I don't know if all editions have a family tree as a frontispiece, but mine does, and, while it comes in handy initially, it also reveals some plot turns that I would rather not have known about in advance.  It reminds me a little of when I read War and Peace: years before I read it, I had happened upon just the shortest snippet of the movie version, with Audrey Hepburn, and a major plot element had been revealed in just the seconds I saw.  I was flipping channels, or it was in a documentary or something.  I had forgotten it entirely for years, but then when I got into the book and became attached to the characters whose futures I had inadvertently learned about years before, I had this eerie deja-vu feeling about them.  It actually made the experience all the more poignant.  Kinda made me love them more because I knew something they didn't know.  Sniff.  I can imagine having had an eerie forefeeling with Brokeback Mountain, but in fact I didn't.
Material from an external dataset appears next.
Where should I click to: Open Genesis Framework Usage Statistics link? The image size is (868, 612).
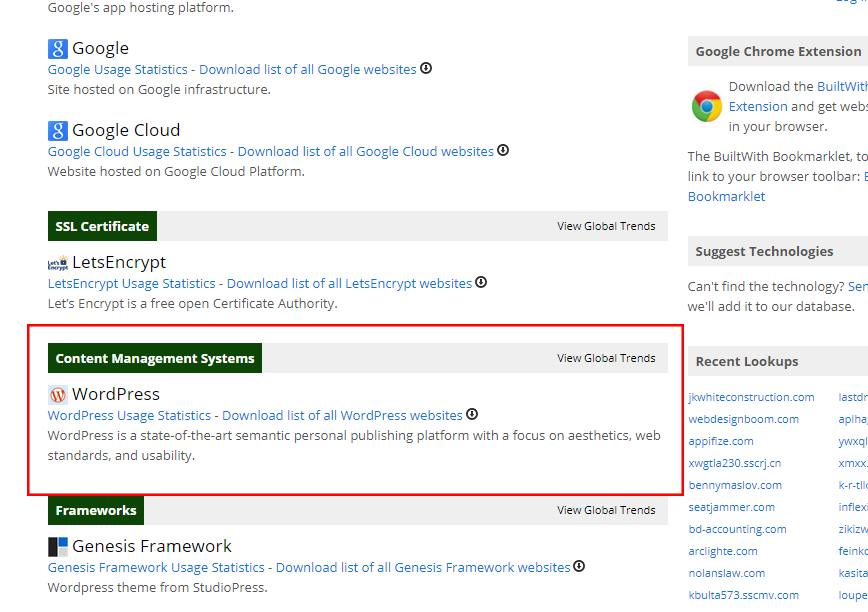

Something similar, but inverted: I had seen The Age of Innocence years ago, and liked it tremendously (I'm not safe around movies with hoop skirts and white gloves and fluttering fans), and then a couple of weeks ago I read the Wharton's novel.  Knowing what happens to poor Countess Olenska (In my next life, I'm coming back with the name Countess Olenska) is just heartbreaking.  Even though Wharton describes her as being brown-haired and not especially beautiful, I couldn't help but see a blondely delicate Michelle Pfeiffer in my mind's eye.  I had that awful sense of dread that you describe - of inexorably being pulled towards an end you can't escape from.

Actually, come to think of it, I did have that same sense with Brokeback.  I watched it feeling like I was digging my toes into the ground, trying to stop that awful inevitability.

I've also recently finished Sarah Waters' The Night Watch, which is fabulously delicious, and lesbolicious to boot.  Yum Yum.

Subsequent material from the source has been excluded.